We communicate with those charged with governance regarding, among other matters, the planned scope and timing of the audit and significant audit findings, including any significant deficiencies in internal control that we identify during our audit.
We also provide those charged with governance with a statement that we have complied with relevant ethical requirements regarding independence, and to communicate with them all relationships and other matters that may reasonably be thought to bear on our independence, and where applicable, related safeguards.
From the matters communicated with those charged with governance, we determine those matters that were of most significance in the audit of the Standalone Financial Statements of the current period and are therefore the key audit matters. We describe these matters in our auditors report unless law or regulation precludes public disclosure about the matter or when, in extremely rare circumstances, we determine that a matter should not be communicated in our report because the adverse consequences of doing so would reasonably be expected to outweigh the public interest benefits of such communication.
Report on Other Legal and Regulatory Requirements
1. As required by Section 143(3) of the Act, based on our audit we report that:
a) We have sought and obtained all the information and explanations which to the best of our knowledge and belief were necessary for the purposes of our audit.
b) In our opinion, proper books of account as required by law have been kept by the Company so far as it appears from our examination of those books.
c) The Balance Sheet, the Statement of Profit and Loss including Other Comprehensive Income, Statement of Changes in Equity and the Statement of Cash Flows dealt with by this Report are in agreement with the books of account.
d) In our opinion, the aforesaid Standalone Financial Statements comply with the Ind AS specified under Section 133 of the Act.
e) As the company is a Government Company, in terms of notification no. G.S.R. 463(E) dated 5th June 2015, issued by the Ministry of Corporate Affairs, the sub-section (2) of section 164 of the Act is not applicable to the company.

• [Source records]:
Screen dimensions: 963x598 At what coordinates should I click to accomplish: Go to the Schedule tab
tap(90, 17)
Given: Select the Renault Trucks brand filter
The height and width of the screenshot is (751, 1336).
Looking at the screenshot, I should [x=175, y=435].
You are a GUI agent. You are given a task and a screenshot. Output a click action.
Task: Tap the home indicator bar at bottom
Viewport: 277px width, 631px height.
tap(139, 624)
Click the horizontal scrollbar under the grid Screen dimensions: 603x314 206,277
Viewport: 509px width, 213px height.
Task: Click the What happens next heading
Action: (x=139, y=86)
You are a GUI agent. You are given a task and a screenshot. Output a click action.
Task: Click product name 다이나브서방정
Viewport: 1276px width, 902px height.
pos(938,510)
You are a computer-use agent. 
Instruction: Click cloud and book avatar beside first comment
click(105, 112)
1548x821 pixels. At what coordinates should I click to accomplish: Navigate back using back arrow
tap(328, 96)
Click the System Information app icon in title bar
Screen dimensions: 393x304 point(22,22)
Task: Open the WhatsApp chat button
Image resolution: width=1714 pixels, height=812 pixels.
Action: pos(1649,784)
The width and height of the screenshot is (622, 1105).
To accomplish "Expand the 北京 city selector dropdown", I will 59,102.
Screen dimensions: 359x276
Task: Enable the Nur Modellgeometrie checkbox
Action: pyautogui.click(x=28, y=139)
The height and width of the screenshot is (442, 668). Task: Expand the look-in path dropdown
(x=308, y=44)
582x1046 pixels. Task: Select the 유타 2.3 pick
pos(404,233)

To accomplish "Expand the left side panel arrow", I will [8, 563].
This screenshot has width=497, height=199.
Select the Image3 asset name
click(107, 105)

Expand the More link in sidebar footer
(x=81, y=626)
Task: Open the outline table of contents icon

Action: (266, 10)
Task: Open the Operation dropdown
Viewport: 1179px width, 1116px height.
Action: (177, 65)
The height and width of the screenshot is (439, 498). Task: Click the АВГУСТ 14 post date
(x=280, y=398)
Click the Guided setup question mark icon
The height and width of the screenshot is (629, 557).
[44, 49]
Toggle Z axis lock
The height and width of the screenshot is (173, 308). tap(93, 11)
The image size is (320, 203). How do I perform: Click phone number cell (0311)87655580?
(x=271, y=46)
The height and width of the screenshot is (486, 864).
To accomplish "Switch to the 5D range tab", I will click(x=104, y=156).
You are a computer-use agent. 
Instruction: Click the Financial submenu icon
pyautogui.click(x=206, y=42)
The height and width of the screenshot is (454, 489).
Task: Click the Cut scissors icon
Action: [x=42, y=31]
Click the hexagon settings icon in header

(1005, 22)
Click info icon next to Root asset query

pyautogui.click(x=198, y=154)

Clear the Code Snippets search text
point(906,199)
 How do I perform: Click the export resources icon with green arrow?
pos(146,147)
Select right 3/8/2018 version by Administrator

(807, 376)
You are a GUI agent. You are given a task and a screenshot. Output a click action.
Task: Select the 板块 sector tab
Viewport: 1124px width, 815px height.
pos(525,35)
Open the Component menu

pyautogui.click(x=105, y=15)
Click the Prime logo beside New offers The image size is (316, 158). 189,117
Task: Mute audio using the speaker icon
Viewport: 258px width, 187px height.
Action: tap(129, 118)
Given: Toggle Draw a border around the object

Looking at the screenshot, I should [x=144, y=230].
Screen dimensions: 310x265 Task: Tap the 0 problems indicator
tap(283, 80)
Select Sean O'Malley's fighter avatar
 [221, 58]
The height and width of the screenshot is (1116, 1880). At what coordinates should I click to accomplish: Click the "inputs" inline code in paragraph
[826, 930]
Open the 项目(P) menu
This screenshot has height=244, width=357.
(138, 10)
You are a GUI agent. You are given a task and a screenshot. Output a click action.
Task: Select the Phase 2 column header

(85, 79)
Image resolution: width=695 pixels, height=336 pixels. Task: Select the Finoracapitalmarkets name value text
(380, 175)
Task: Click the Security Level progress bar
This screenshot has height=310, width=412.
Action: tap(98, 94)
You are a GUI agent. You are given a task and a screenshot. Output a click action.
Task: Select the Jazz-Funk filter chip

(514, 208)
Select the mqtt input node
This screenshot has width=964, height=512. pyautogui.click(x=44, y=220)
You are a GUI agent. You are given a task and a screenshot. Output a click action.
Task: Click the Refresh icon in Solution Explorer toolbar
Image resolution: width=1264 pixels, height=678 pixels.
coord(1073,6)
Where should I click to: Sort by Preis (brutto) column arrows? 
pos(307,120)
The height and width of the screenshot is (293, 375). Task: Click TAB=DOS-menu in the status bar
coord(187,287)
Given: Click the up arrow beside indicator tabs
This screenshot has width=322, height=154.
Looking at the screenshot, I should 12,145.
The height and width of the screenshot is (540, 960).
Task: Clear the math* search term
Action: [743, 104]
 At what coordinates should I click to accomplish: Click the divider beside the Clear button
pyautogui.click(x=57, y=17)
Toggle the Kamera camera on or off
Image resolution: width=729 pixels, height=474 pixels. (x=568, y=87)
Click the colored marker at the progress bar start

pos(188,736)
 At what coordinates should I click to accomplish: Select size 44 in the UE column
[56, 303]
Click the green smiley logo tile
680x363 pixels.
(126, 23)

• [TASKS FOR THIS EXERCISE]:
1) Can you print the auditor's report excerpt between "c) The Balance" and "books of account.", inclusive?
2) How would you render this sentence from the auditor's report excerpt in Spanish: "In our opinion, proper books of account as required by law have been kept by the Company so far as it appears from our examination of those books."

• [SOLUTIONS]:
1)
c) The Balance Sheet, the Statement of Profit and Loss including Other Comprehensive Income, Statement of Changes in Equity and the Statement of Cash Flows dealt with by this Report are in agreement with the books of account.

2) En nuestra opinión, la Compañía ha llevado los libros de contabilidad adecuados exigidos por la ley, en la medida en que se desprende de nuestro examen de dichos libros.